In his contribution (see above), Dr Andre Zaki Stephanous, president of the Protestant community in Egypt, gave a resounding message that “God is for us”. He countered “distorted” images in parts of the Arab world of a God who is “fearful and vengeful”.
He said: “God isn’t against us, as others think, but He is with us. He stands with us in face of this disease. He is with us in the scientific discoveries that would fight the disease. He is with us when we are in pain.
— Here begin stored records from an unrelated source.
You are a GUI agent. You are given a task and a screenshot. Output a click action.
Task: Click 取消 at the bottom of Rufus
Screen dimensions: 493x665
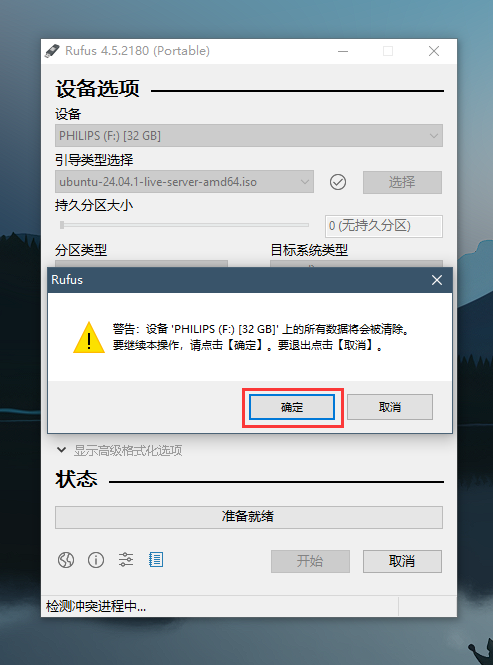click(x=402, y=561)
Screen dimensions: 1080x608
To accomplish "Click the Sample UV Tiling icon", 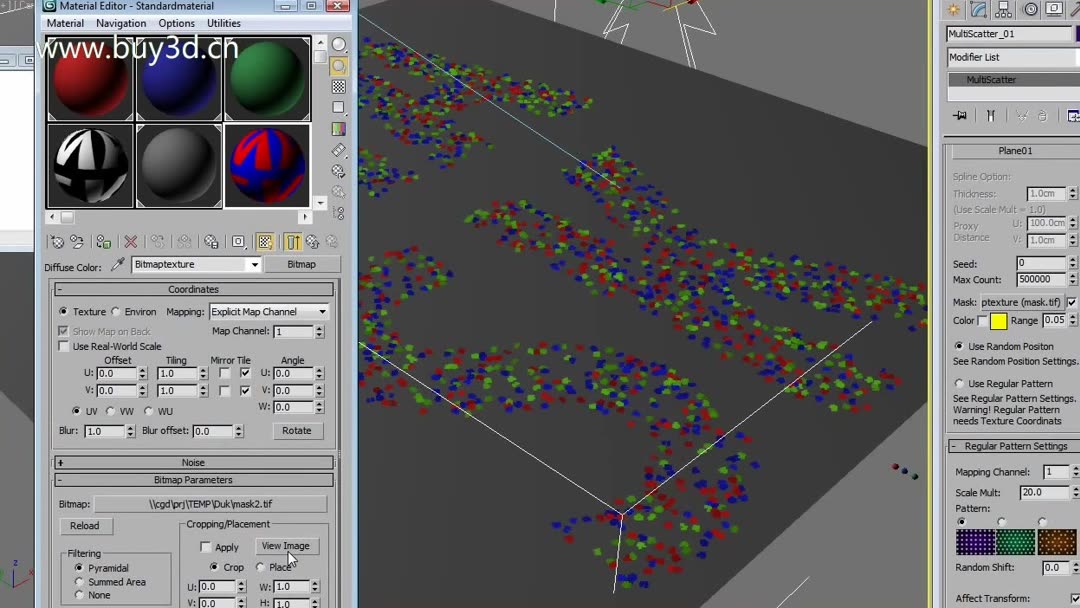I will [x=338, y=107].
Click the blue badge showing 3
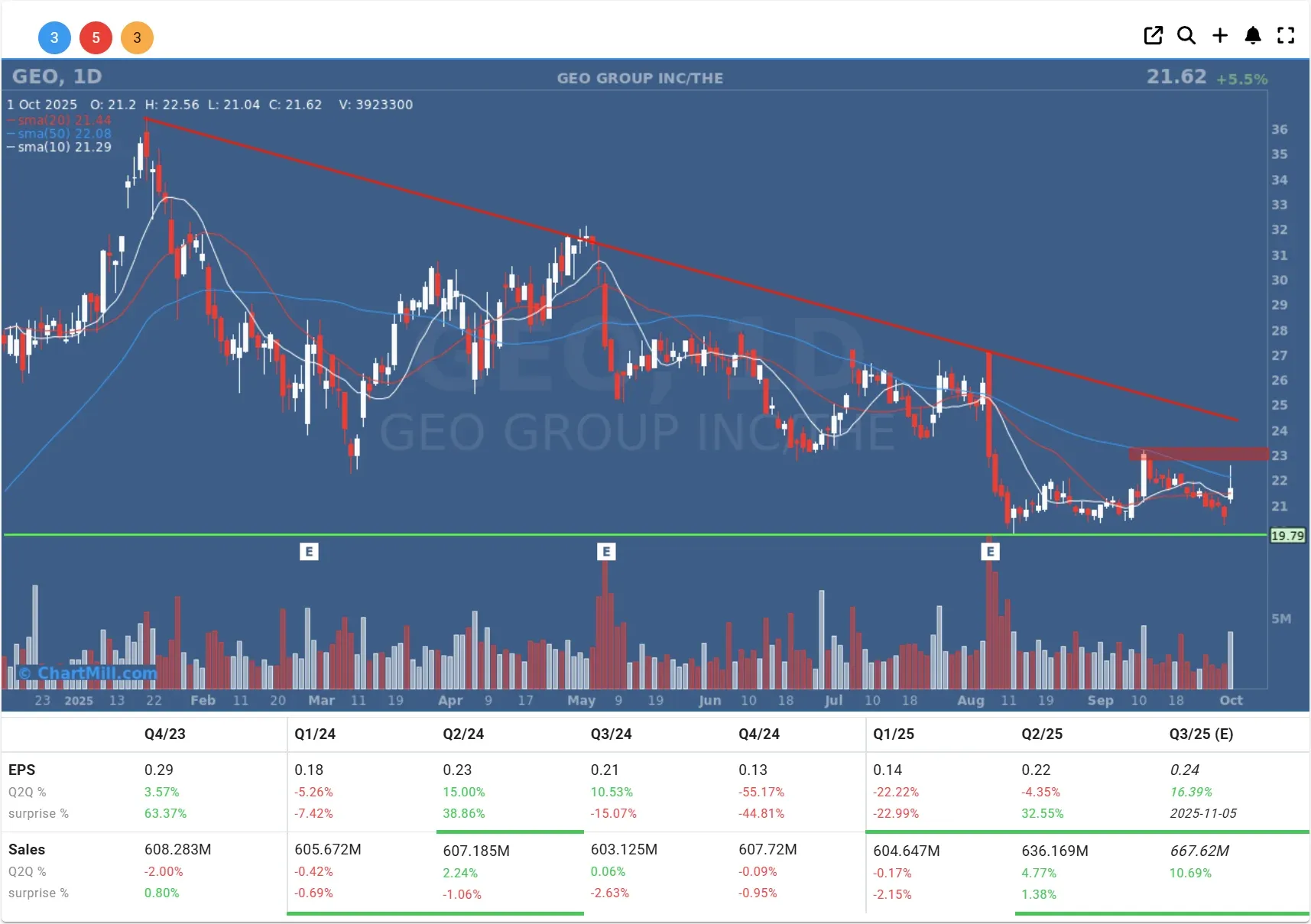1311x924 pixels. tap(54, 37)
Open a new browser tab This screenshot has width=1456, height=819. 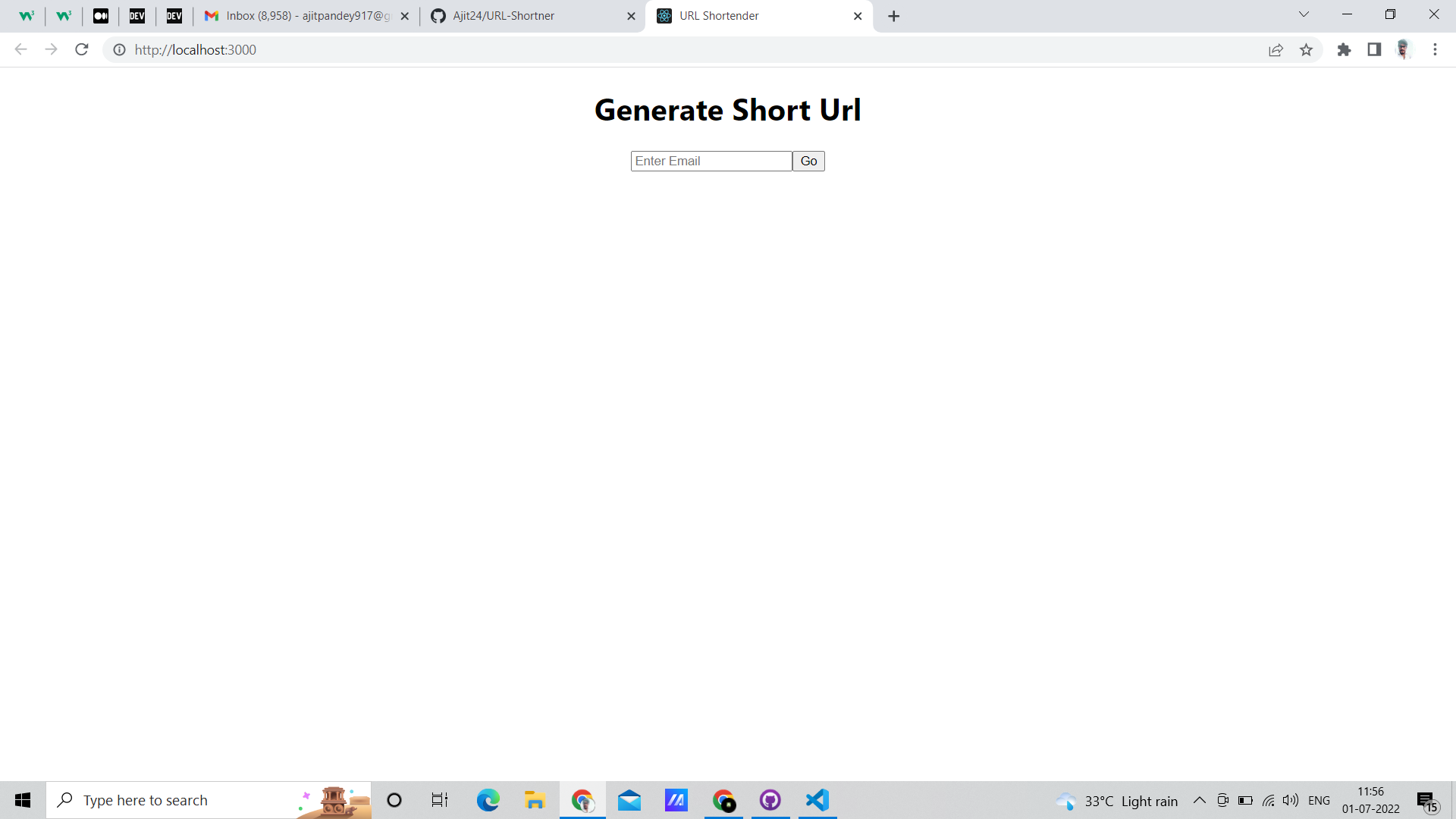click(x=893, y=16)
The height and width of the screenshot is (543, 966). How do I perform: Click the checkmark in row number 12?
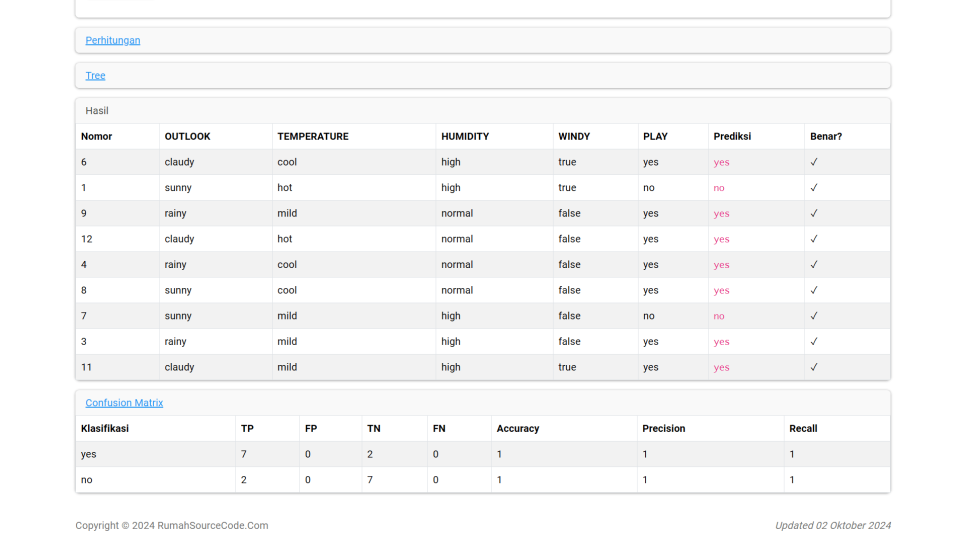coord(814,240)
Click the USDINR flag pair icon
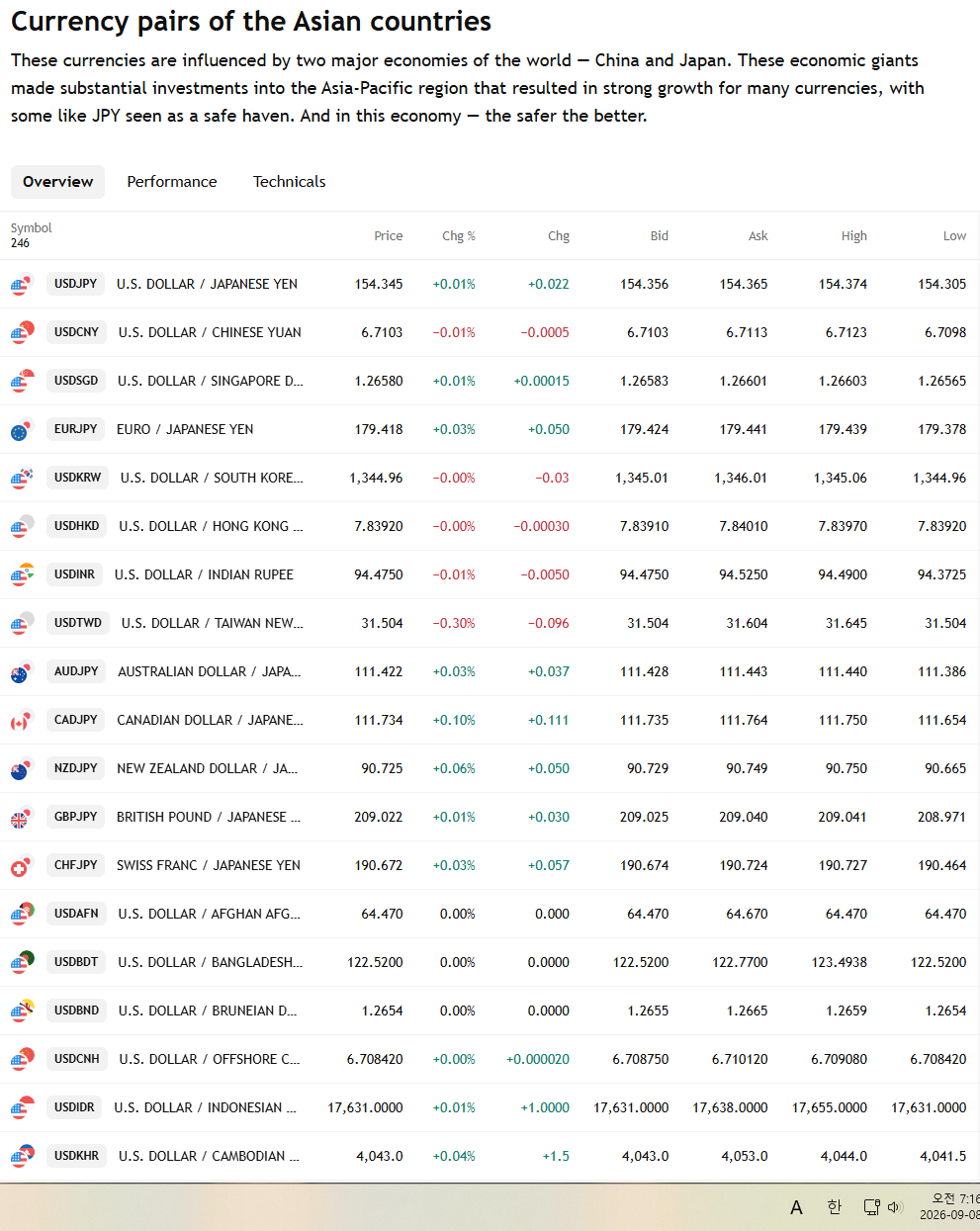 (x=22, y=575)
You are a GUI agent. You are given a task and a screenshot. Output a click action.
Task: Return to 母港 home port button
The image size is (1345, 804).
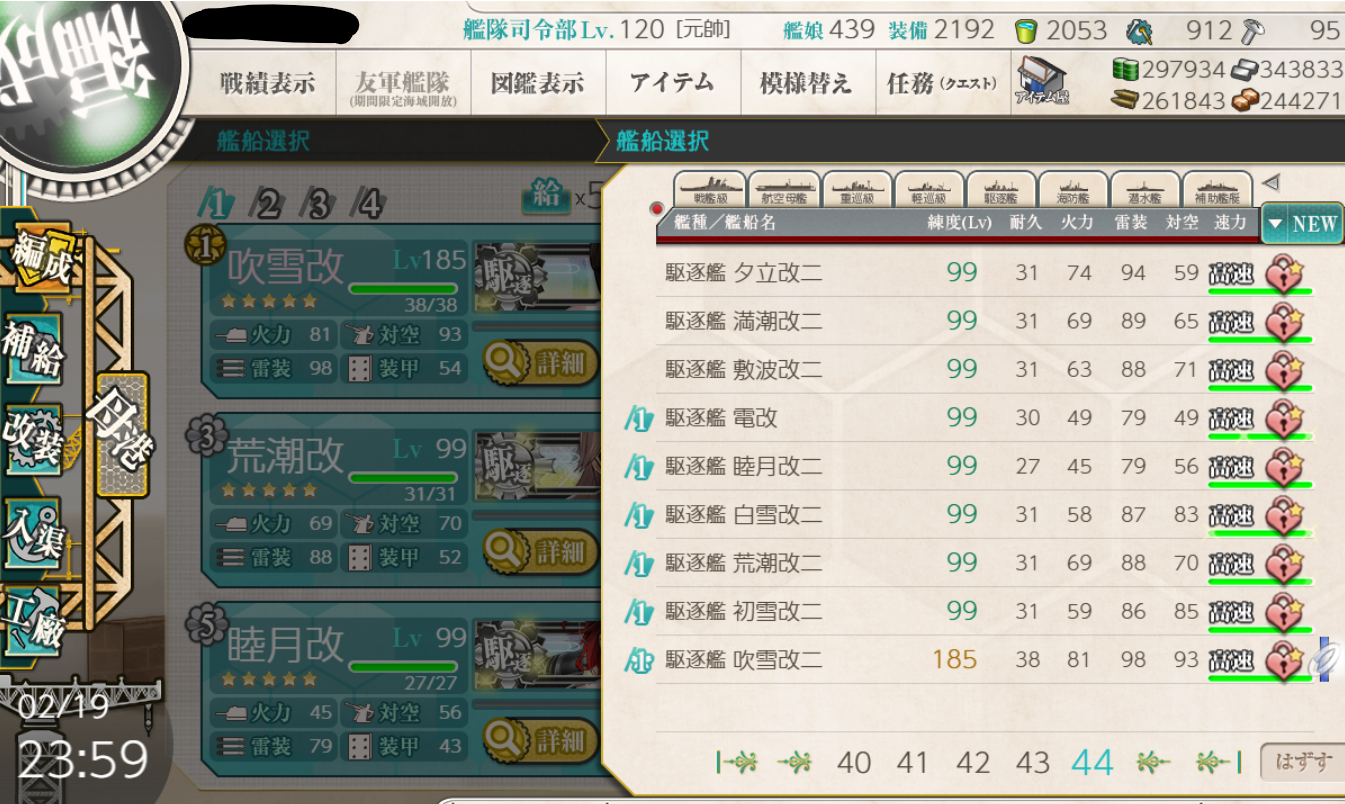pyautogui.click(x=122, y=434)
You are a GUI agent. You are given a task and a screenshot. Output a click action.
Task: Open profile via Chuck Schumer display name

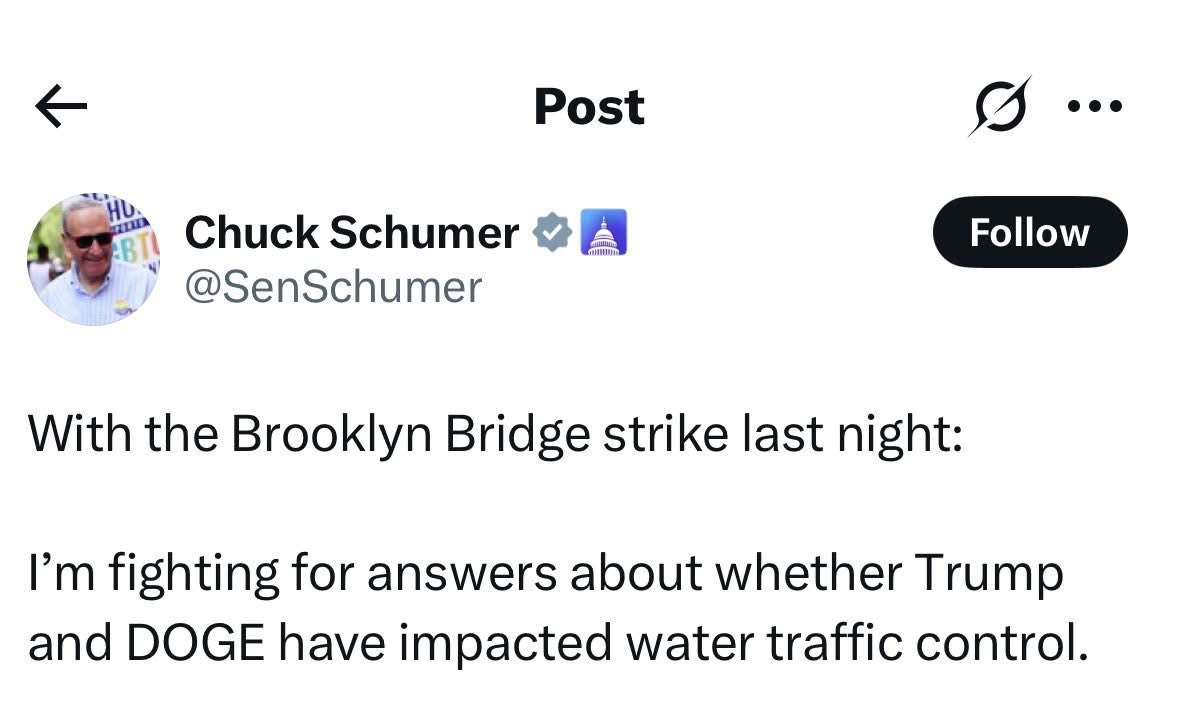pyautogui.click(x=352, y=233)

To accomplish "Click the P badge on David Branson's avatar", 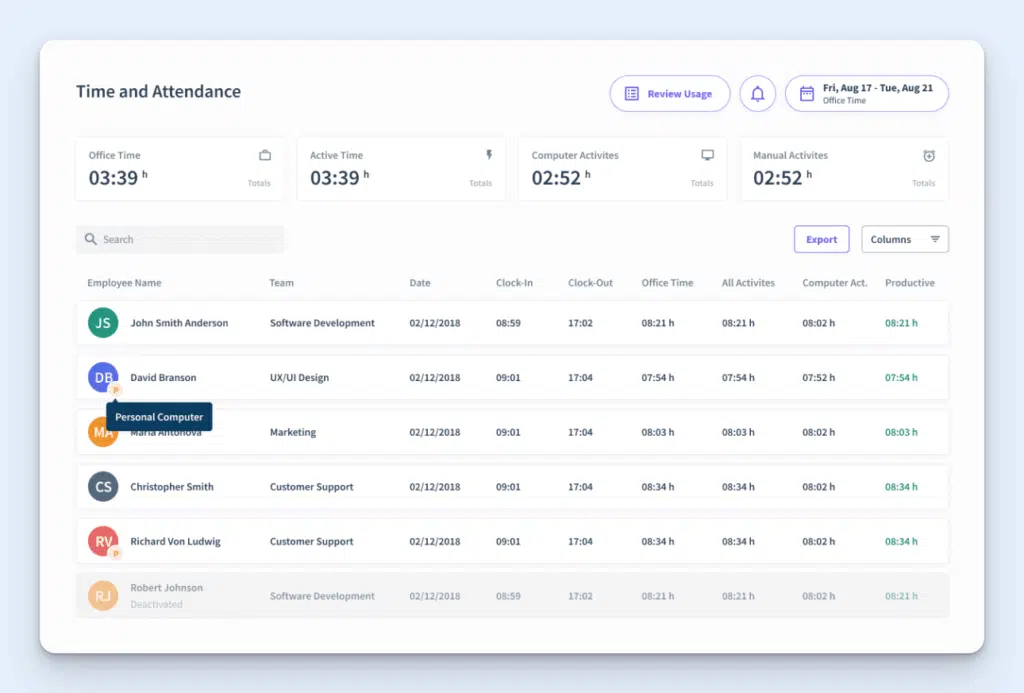I will [115, 390].
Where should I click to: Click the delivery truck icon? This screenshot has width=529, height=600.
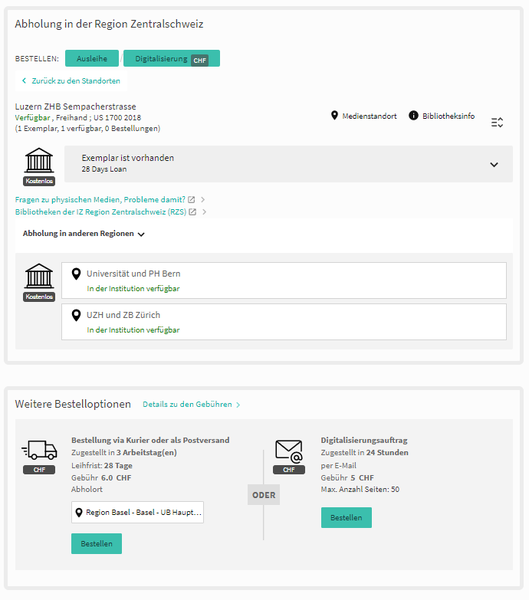pyautogui.click(x=39, y=450)
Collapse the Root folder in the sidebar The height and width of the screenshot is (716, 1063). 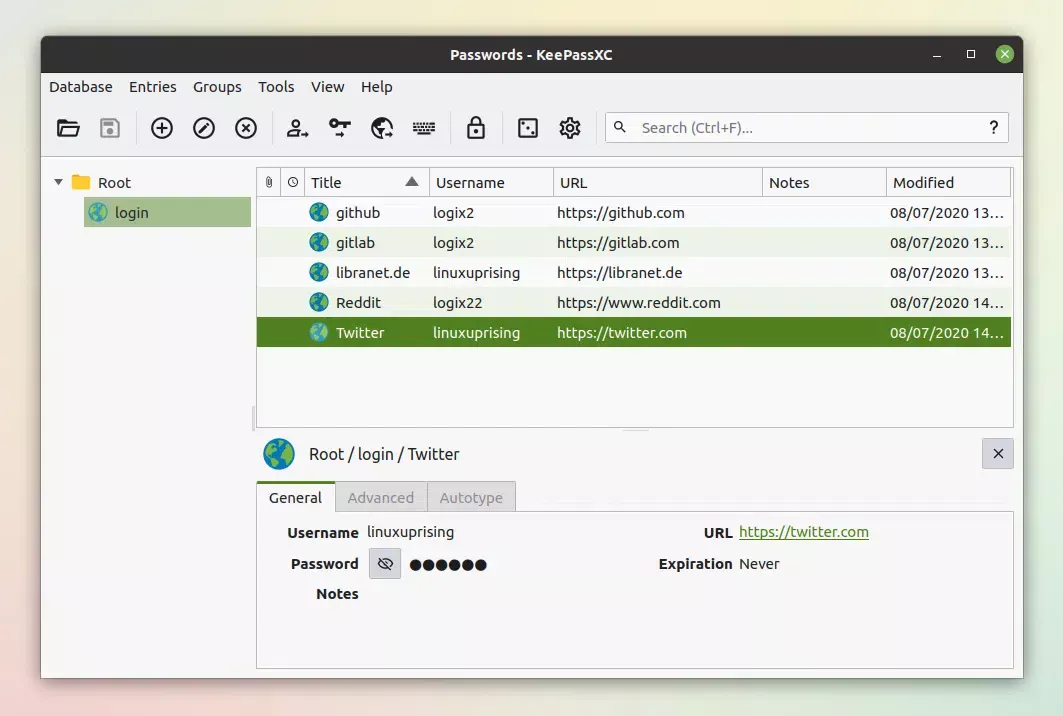click(x=58, y=183)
He is with us every moment.”
In a message from Kuwait, Pastor Emmanuel Ghareed, one of the country’s few national believers, said, “We thank the Lord because we are under His protection, so we will not fear the coronavirus or any other, but we trust in the Lord and rely on Him with all our hearts.”,
Presenters on SAT-7’s popular children’s channel, SAT-7 KIDS, filmed messages of reassurance from their homes, and children responded by sending in some of their own!
In Turkey, the senior bishops of both the Armenian Christian community, Patriarch Sahak Maşalyan, and the Catholic community, Bishop Monseigneur Rubén Tierrablanca González, chose SAT-7 TÜRK to give their messages for Easter, knowing that they will be seen by thousands across the country.
Answers of Hope, a new series that tackles the questions that many Turks are asking, is being recorded from producer Gokhan Talas’s home through live links with church leaders across the country.
Church at home
The Easter season on SAT-7 usually sees an explosion of large-scale Easter concerts in many musical styles as well as live transmissions from many leading churches. This year, new concerts have mostly been replaced by recorded events from previous years.
Church services, however, continue to air from SAT-7 regular locations such as Kasr El Dobara Evangelical Church, Cairo, and Resurrection Church, Beirut, along with special transmissions from other churches. Among these will be the traditional Easter Eve service led by Coptic Orthodox Pope Tawadros. Only limited numbers of clergy and assistants will be present, but they will be joined by hundreds of thousands through SAT-7’s television and digital streaming platforms.
Although the lockdown is presenting real challenges to many, SAT-7 is also encouraging viewers to see it as an opportunity. Presenters Marianne and Rawad from the popular relationships programme From Heart to Heart shared from their own experience of staying at home and praying and spending more time with the Lord. They encouraged viewers to do the same.
“Let’s be one body in Christ and grab the opportunity to listen to sermons whenever possible without discrimination over denominations or churches,” Rawad said.
“Let’s drop our differences and be like the first-century church when they were all one body in Christ,” Marianne added.